Some containers even use chemicals to cause root branching. Some herbicides have been uses as well as copper, but copper creates toxicity issues for the plant.

Porous fabric containers have been tried but have high water loss and salt accumulation. Plus, these containers are still passive with root pruning, relying on roots eventually finding an opening.

The evolution of root pruning containers continues and currently rests in three types.
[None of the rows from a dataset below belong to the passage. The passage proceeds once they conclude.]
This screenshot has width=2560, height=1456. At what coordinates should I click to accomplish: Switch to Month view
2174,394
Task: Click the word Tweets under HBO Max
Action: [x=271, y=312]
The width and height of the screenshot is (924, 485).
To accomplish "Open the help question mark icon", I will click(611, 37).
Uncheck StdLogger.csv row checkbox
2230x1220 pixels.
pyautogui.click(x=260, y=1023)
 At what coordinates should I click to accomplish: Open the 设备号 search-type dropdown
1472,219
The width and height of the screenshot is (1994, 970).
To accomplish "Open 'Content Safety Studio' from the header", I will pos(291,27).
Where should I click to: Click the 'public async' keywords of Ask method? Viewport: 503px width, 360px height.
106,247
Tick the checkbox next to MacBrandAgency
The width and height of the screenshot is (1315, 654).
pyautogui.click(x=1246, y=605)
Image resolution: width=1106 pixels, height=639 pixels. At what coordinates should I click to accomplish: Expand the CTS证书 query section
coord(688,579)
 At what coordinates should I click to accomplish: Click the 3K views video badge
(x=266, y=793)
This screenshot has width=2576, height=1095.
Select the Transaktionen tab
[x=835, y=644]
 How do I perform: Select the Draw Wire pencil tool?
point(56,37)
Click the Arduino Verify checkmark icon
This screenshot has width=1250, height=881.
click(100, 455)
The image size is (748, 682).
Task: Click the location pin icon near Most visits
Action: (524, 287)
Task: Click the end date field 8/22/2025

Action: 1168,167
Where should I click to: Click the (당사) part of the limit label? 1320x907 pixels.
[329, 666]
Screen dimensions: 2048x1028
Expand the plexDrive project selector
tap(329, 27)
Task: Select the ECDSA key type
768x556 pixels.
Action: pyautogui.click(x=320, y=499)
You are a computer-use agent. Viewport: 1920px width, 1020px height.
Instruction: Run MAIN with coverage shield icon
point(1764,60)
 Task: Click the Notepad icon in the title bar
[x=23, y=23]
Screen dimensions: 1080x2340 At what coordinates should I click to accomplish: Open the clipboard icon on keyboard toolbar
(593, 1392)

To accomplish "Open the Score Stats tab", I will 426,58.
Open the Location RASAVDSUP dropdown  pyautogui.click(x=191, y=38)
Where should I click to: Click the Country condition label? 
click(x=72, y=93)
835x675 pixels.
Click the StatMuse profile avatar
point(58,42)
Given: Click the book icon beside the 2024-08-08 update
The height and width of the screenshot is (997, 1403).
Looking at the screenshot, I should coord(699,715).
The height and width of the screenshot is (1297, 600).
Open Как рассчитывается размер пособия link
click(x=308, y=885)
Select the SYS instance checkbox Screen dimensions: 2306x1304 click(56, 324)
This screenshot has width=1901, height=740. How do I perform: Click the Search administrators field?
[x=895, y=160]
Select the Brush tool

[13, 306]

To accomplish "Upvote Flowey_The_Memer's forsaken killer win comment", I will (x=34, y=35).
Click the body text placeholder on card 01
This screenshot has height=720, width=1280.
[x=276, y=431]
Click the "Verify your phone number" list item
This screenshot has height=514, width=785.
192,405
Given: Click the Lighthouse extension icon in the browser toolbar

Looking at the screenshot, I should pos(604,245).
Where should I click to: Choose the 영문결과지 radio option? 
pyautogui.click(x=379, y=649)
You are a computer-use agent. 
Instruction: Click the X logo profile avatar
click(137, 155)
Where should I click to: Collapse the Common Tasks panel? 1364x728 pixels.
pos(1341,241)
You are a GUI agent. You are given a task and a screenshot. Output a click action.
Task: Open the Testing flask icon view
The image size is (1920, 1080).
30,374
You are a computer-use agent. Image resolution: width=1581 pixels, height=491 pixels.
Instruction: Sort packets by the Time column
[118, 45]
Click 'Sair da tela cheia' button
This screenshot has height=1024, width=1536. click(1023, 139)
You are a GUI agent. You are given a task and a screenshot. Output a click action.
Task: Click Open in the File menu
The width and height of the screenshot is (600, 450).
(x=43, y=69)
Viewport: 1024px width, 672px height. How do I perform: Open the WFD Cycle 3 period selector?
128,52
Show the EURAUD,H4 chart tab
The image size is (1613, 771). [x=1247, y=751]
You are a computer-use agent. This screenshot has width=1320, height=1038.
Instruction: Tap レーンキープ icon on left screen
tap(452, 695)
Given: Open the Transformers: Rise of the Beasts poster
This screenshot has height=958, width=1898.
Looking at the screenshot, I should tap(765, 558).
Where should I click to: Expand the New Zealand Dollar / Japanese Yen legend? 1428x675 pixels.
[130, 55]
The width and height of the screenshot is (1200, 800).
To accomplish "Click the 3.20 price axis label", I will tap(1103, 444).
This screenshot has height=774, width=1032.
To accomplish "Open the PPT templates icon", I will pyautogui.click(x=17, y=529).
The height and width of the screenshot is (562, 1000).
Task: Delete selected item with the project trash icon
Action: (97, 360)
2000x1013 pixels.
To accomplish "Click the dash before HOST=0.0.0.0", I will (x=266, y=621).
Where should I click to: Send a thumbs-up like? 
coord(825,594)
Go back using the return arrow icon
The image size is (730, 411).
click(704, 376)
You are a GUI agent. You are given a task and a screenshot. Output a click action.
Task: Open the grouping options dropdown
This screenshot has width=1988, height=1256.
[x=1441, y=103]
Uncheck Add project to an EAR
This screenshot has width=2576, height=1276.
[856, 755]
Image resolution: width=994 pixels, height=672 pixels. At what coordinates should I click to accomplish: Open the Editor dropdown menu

1. Knit fabric inground containers work well. Roots grow through specifically sized holes but are girdled and cannot expand. The swelling of the root both inside and outside of the girdled point causes branching within the container, yet greatly minimized any open wounds at harvest.

2. Another high-tech fabric container is used above ground. A white laminate (to prevent the lethal temperatures of black containers exposed to sun) coats the outside of a fuzzy, root-tip-trapping interior that stops root circling. When growth of the root tip is inhibited, branching occurs.

3. Finally, millions of trees are grown yearly using the latest design of containers for air-root-pruning. There are several types on the market, but the original root pruning container system uses a design of ribs, ledges, and holes to actively direct roots to openings. These containers range from propagation sizes of a few cubic inches to hundreds of gallons. With timely shifts, the root pruning momentum can be continued throughout production to equip plants with a root system that ultimately gives the best chance to be securely anchored and succeed in the final planting.